Interventions spécifiques

Un seul des travaux revus a porté sur une intervention spécifique. Dans ce dernier, les participantes ayant été exposées à plusieurs interventions étaient plus enclines à modifier leurs habitudes de vie, c’est-à-dire à réduire le nombre de cigarettes fumées s’il y a lieu, à cesser de boire et à allaiter leur enfant. De plus, elles étaient moins à risque de SGA (RR=0,9; I.C. 95 % =[0,8; 1,0]) (Muhajarine et al., 2012).

Résultats issus des études expérimentales

Les méta-analyses et revues sur les études expérimentales font l’objet de cette section. On s’attarde d’abord aux interventions multithématiques, puis ensuite aux interventions spécifiques. Les détails sur les études sont donnés en annexe (Annexe 1, Tableau 13).

Interventions multithématiques

Au Canada, les interventions multithématiques ont été démontrées efficaces pour améliorer l’alimentation maternelle et certains facteurs psychosociaux comme le soutien social et la santé mentale, mais pas pour réduire le SGA ou le LBW (Brodeur et al., 2004; Ministère de la Santé et

des services sociaux, 2004; Tough et al., 2006). C’est aussi le cas des évaluations faites sur les interventions effectuées à l’extérieur du pays : selon la revue Cochrane portant sur 11 essais contrôlés randomisés ayant évalué l’efficacité des interventions chez les femmes à risque pour réduire le LBW, il n’a pas été possible de conclure à un effet protecteur (RR=0,9; I.C. 95 %=[0,8; 1,0]) (Hodnett et al., 2010).

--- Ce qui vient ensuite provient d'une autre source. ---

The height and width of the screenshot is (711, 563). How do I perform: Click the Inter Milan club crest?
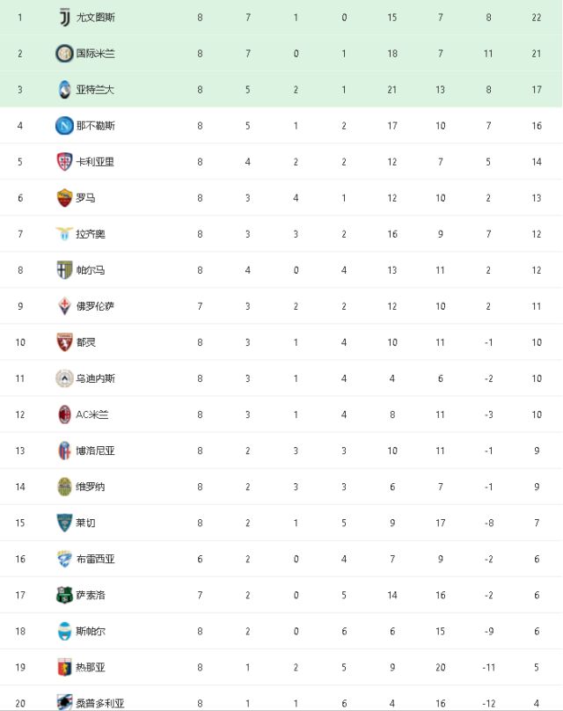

Interventions spécifiques à la nutrition

Les interventions alimentaires sont constituées de suppléments énergétiques et protéiniques, de multivitamines et bien souvent, de conseils visant à améliorer la nutrition. D’une part, les suppléments équilibrés en énergie et en protéines ont été démontrés bénéfiques pour la diminution de la survenue du SGA (RR=0,7; I.C. 95 %=[0,6; 0,8]; n=3 396) selon les six études qui ont été incluses dans la revue Cochrane sur ce sujet (Kramer et al., 2003). Cependant, l’ajout de multivitamines n’a apporté aucun bénéfice mesurable en ce qui a trait à la survenue de SGA selon les conclusions d’une méta-analyse portant sur six études expérimentales (n=13 966) (Shah et al., 2009a). Enfin, les conseils visant à améliorer la qualité de la nutrition prénatale semblent efficaces, mais n’ont pas été associés à la réduction du SGA dans l’unique étude incluse dans la revue Cochrane (RR=1,0; I.C. 95 %=[0,5; 2,1]; n=404) (Kramer et al., 2003). Il en va de même pour l’adoption d’une alimentation particulière et la pratique d’activité physique légère (RR=1,0; I.C. 95 %=[0,8; 1,3]; n=3 552) (Thangaratinam et al., 2012).

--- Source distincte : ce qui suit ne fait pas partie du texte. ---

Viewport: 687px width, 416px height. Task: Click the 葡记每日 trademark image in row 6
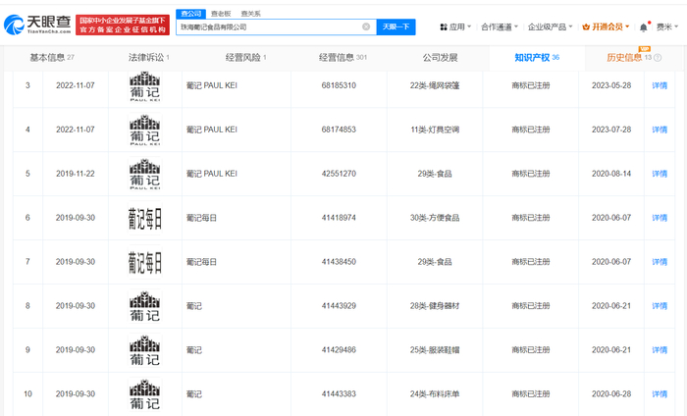(x=144, y=218)
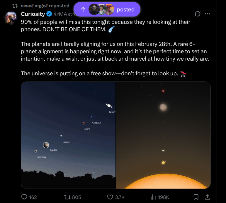This screenshot has height=203, width=226.
Task: Click the up arrow in the purple pill
Action: point(83,9)
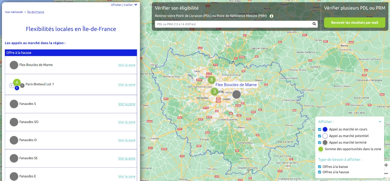Disable Offres à la baisse checkbox
The width and height of the screenshot is (390, 181).
click(x=320, y=167)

Interventions spécifiques psychosociales

L’aide psychosociale vise principalement à réduire le tabagisme et la consommation d’alcool. Les interventions axées sur la diminution du tabagisme de la mère en début de grossesse ont été fructueuses pour diminuer ce comportement et pour diminuer la survenue du LBW comparativement à un groupe témoin qui recevait seulement de l’information sur les risques du tabagisme en cours de grossesse et le conseil d’arrêter de fumer. Selon les 72 travaux révisés dans le cadre d’une revue Cochrane, ces interventions ont réduit de 6 % la proportion de femmes qui continuaient à fumer tout au long de leur grossesse (RR=0,9; I.C. 95 %=[0,9; 1,0]) et étaient associées à une réduction de 21 % du LBW (Lumley et al., 2009) (RR=0,8; I.C. 95 %=[0,7; 1,0]).

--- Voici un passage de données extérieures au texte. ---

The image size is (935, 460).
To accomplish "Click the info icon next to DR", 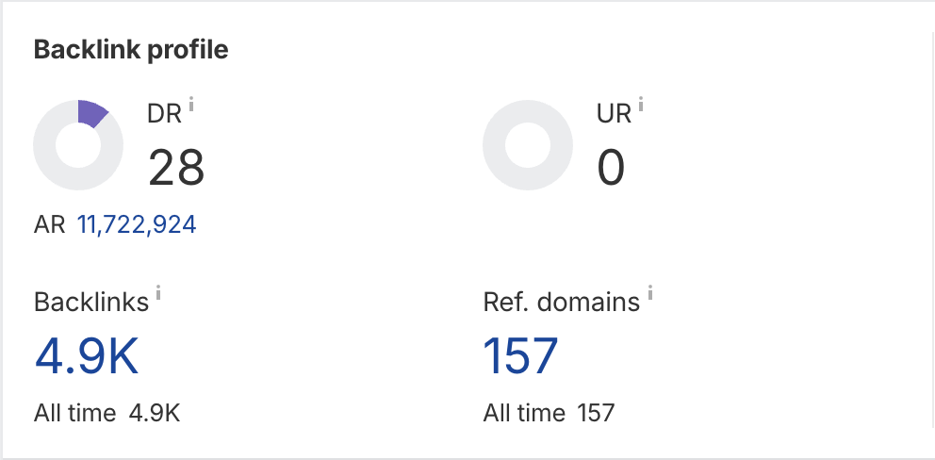I will click(191, 105).
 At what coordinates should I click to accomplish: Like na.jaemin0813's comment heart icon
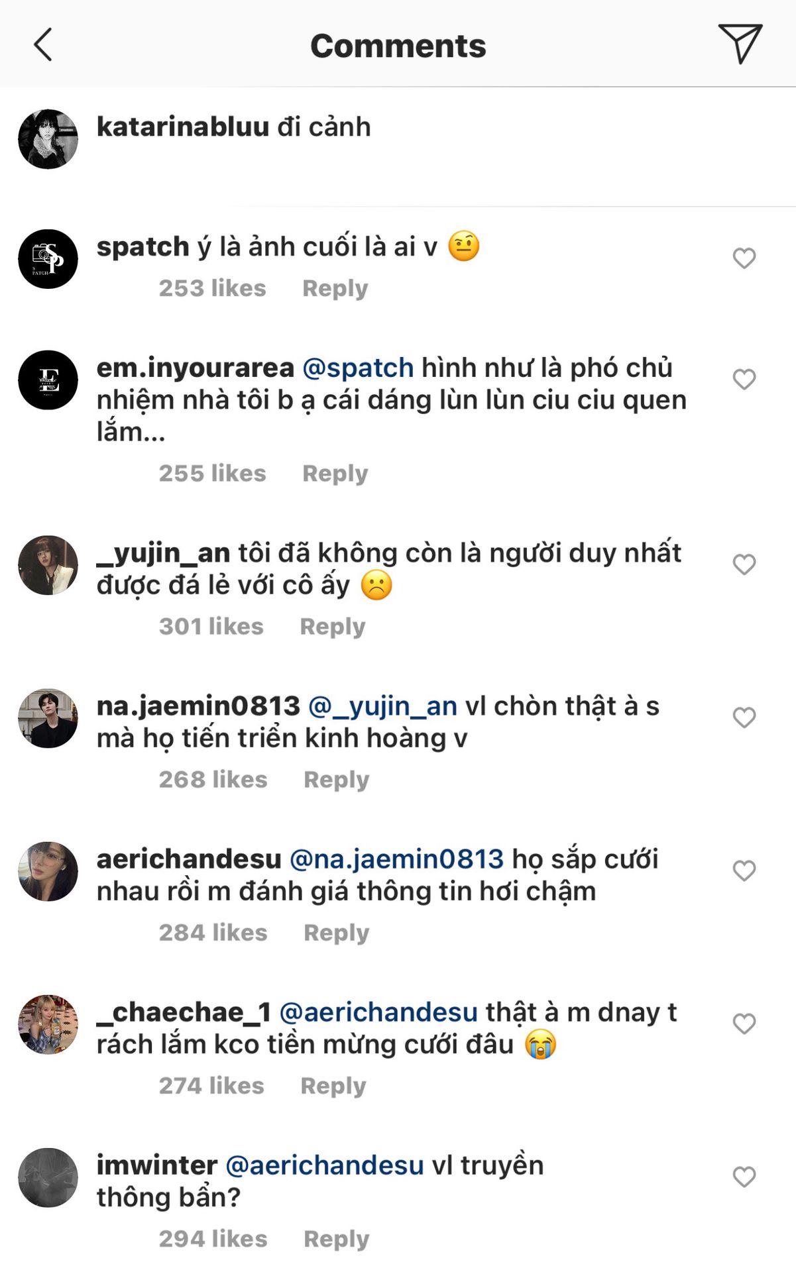click(x=744, y=717)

Les interventions éducatives visant à éliminer le calage d’alcool et à diminuer la consommation moyenne d’alcool lors de la grossesse chez les femmes ciblées comme étant à risque réduisent aussi la consommation et ce, de façon significative (Chang et al., 2005; Manwell et al., 2000;

O'Connor et al., 2007; Parkes et al., 2008). Dans l’étude de O’Connor et collaborateurs, les femmes de faible revenu qui ont reçu une brève intervention supplémentaire mensuelle au début de la grossesse ont eu cinq fois plus de chances d’être abstinentes au troisième trimestre que les femmes du groupe témoin qui ont reçu pour leur part seulement un peu d’éducation (OR=5,4; I.C. 95 %=[1,6; 18,3]). De ce fait, leur risque de LBW a été diminué : elles ont donné naissance à des enfants de 180,5 grammes de plus que les femmes du groupe témoin (O'Connor et al., 2007). Lorsqu’elles sont indiquées, les interventions plus intensives ont elles aussi été bénéfiques chez les femmes avec d’importants problèmes de consommation selon la revue de Parkes48 (Parkes et al., 2008).